Ghana’s premier refinery, Tema Oil Refinery (TOR), which has been struggling to stand on its feet due to poor leadership, is losing key workers whose hopes of seeing the refinery get a strategic partner hang in the balance.
The 45,000 barrels of oil per stream day capacity refinery, established in 1963 under the first president of the Republic of Ghana, is on the verge of collapse as it is saddled with so much indebtedness to both private and public institutions.
Deep throat sources within the refinery have told energynewsafrica.com that about ten engineers at the Crude Distillation Unit (CDU) and Residual Fluid Catalytic Cracker (RFCC) recently resigned to UAE to work in the country’s oil industry.
According to energynewsafrica.com’s sources, seven other staff have also tendered their resignation letters and are expected to quit at the end of October this year.
This will bring a total of seventeen key staff exiting the refinery in less than three months.
Currently, the refinery is not processing crude even though it recently completed the installation of furnace.
What the refinery does is rent out its storage tanks to bulk oil importers to keep their products at a fee.
Sadly, even with this arrangement, the refinery, sometimes, is unable to account for the total volumes of products stored in its tank, thereby, incurring losses.
Many energy analysts have shared opinions on how a functioning TOR would have helped in stabilising the rising cost of fuel in the West African nation.
With the exchange rate biting hard on petroleum products, these analysts believe that if TOR were processing crude oil, it would reduce the volumes of fuel imported into the country.
A good number of the staff of the refinery appears to be throwing their hands in despair.
They have pushed successive governments to recapitalise the refinery and put structures in place to make it viable but their wish is yet to see the light of day.
Attempts by the Energy Minister, Dr.

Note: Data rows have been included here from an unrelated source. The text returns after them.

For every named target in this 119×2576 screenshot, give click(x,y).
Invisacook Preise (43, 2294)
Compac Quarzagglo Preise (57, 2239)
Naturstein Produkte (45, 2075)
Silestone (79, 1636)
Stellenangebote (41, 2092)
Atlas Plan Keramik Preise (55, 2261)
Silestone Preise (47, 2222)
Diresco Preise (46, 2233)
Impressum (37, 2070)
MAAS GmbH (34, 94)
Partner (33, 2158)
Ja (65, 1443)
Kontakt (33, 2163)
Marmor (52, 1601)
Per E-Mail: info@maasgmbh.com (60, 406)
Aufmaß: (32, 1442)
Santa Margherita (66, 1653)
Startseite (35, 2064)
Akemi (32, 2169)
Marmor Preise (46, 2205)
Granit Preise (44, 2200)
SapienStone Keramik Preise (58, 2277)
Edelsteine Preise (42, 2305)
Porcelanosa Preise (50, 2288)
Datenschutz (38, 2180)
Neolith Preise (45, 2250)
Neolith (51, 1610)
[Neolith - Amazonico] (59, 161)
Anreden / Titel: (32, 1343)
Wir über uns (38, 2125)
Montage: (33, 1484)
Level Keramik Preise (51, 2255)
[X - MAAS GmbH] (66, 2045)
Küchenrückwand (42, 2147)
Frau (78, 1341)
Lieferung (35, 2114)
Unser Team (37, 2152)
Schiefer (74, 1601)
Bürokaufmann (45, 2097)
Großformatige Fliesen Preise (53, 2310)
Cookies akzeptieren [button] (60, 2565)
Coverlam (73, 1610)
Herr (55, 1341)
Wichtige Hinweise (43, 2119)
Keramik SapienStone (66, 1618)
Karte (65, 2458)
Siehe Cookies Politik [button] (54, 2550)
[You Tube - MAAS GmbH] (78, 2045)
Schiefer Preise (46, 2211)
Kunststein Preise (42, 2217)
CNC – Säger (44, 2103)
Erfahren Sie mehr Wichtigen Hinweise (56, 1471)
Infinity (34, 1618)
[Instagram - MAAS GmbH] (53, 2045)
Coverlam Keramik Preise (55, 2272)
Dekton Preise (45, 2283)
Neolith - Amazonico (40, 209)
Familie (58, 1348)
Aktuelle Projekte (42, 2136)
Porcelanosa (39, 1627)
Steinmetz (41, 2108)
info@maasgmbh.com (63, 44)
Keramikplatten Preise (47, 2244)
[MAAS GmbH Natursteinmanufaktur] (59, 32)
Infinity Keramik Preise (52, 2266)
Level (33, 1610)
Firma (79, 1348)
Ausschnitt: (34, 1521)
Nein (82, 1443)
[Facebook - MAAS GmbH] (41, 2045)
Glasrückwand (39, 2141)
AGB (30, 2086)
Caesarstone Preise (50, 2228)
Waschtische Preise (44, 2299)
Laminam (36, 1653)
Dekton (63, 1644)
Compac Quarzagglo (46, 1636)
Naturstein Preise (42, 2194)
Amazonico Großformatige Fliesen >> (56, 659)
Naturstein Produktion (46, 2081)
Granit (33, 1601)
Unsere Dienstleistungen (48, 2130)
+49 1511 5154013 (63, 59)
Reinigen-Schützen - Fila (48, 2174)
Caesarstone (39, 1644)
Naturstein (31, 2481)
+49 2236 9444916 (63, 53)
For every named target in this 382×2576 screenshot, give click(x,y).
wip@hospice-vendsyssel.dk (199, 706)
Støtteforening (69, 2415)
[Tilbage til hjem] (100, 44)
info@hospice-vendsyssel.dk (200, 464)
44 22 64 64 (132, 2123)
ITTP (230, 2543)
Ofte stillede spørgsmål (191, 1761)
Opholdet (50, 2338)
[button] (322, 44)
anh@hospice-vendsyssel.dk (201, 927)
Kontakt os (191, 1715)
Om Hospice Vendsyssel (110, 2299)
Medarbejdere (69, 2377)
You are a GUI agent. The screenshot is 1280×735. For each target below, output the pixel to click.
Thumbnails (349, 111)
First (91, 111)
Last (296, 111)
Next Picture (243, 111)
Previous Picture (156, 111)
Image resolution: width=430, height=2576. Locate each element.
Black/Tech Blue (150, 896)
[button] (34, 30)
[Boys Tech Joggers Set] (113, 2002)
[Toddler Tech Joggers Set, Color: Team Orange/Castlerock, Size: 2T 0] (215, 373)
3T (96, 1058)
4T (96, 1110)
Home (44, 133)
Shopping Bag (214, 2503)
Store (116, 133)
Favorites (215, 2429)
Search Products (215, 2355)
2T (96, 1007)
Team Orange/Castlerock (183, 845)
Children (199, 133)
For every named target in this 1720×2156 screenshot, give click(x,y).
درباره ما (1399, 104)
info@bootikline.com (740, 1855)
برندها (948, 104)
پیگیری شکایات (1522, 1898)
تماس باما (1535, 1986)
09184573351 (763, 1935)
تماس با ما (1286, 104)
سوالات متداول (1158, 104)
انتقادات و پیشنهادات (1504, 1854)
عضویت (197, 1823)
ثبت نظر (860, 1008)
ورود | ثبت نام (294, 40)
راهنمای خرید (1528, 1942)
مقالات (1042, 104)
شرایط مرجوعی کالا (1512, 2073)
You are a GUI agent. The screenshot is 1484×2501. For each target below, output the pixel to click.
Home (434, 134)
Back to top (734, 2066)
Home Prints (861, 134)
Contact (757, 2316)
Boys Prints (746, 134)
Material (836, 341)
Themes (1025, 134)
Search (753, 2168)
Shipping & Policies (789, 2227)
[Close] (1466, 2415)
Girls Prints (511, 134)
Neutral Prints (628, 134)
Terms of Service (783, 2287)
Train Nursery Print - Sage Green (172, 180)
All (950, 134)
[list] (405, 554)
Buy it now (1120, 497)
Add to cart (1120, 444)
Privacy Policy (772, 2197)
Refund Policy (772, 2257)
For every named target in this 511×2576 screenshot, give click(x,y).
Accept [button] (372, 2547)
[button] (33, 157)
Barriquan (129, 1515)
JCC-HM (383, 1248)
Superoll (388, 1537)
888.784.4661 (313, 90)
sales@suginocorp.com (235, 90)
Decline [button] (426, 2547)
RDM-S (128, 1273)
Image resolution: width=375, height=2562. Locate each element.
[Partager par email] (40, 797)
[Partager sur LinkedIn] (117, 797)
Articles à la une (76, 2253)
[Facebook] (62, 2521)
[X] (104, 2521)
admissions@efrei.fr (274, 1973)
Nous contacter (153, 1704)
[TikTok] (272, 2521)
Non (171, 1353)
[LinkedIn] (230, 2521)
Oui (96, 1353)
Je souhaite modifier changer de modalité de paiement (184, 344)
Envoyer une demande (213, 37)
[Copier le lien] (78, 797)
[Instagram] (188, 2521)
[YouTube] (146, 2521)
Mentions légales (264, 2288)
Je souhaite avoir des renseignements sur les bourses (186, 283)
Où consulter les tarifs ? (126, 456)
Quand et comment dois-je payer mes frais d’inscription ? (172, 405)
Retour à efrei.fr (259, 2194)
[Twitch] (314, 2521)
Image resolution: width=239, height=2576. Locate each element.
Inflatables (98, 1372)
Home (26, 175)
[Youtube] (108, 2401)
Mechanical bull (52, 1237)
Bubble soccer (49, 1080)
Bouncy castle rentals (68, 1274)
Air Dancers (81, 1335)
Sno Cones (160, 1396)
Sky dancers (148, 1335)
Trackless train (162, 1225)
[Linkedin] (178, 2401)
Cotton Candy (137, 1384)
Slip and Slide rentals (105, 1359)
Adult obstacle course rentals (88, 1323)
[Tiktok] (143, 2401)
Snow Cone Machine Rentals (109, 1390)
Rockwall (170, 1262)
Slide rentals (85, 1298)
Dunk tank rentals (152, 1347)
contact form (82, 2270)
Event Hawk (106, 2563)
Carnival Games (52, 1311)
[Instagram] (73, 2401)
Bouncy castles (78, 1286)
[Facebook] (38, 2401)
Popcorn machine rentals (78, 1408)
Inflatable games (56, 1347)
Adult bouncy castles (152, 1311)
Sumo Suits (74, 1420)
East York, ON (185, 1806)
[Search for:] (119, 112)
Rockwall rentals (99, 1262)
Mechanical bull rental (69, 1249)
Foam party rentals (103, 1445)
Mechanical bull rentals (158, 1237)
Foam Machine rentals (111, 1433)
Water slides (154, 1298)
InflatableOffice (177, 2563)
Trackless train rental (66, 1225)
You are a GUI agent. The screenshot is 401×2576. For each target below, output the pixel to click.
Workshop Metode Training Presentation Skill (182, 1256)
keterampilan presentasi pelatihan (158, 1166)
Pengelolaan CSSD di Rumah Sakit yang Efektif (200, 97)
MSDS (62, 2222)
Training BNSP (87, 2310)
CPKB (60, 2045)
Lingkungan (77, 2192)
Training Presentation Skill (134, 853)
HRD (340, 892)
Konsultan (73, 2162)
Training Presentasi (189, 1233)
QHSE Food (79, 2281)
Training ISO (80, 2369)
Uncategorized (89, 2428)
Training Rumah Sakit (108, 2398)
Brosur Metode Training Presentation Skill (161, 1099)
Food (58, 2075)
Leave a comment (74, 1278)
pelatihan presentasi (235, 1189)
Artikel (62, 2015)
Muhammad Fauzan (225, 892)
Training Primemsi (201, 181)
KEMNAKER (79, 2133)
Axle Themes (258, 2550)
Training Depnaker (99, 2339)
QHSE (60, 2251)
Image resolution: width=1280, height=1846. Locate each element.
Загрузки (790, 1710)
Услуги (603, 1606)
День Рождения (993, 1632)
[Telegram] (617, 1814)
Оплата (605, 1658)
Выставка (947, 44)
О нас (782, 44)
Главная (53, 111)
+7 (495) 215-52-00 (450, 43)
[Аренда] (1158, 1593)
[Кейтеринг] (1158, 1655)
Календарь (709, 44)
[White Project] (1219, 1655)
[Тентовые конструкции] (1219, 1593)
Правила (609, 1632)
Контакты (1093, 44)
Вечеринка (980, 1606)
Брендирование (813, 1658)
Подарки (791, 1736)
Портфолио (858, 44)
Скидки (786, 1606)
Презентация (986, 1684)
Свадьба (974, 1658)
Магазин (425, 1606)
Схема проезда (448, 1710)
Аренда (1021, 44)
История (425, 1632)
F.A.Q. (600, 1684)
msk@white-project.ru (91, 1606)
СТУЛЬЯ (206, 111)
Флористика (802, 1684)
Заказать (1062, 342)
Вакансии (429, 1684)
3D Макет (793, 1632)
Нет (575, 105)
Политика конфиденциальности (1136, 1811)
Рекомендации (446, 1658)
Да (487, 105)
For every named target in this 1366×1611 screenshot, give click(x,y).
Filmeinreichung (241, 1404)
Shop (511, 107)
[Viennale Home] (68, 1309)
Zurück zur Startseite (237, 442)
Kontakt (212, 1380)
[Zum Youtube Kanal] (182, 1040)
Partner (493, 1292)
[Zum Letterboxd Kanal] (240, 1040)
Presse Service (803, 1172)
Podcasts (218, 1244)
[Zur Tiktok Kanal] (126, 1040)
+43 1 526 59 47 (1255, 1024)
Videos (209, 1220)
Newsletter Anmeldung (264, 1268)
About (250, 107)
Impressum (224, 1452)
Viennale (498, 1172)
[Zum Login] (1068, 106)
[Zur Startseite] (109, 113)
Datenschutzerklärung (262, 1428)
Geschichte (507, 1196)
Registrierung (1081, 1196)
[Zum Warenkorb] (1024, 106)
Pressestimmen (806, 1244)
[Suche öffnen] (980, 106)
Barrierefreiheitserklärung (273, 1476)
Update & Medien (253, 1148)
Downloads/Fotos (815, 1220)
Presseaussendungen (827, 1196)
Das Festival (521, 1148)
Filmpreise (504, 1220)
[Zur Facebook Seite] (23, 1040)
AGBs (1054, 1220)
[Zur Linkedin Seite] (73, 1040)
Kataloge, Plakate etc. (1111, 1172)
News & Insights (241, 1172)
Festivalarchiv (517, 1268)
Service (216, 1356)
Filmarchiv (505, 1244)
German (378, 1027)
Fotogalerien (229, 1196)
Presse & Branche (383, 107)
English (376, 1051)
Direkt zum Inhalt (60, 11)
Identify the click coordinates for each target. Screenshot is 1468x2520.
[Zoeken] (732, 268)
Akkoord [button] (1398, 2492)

Matthew Opoku Prempeh, to ensure that the refinery is rid of bad guys hit a snag as persons who were interdicted for their alleged involvement in product losses and financial malfeasance by a three-member Interim Management Committee (ICM) managed the refinery between June and October 2021 have all been cleared of no wrong-doing and returned to work.
When contacted about the situation in TOR, the National Chairman of Ghana Petroleum and Chemical Workers Union, Bernard Owusu, said he had heard about the resignation of some engineers at the refinery.
He said the union was concerned and is planning to meet the Minister for Energy to discuss the way forward of the refinery.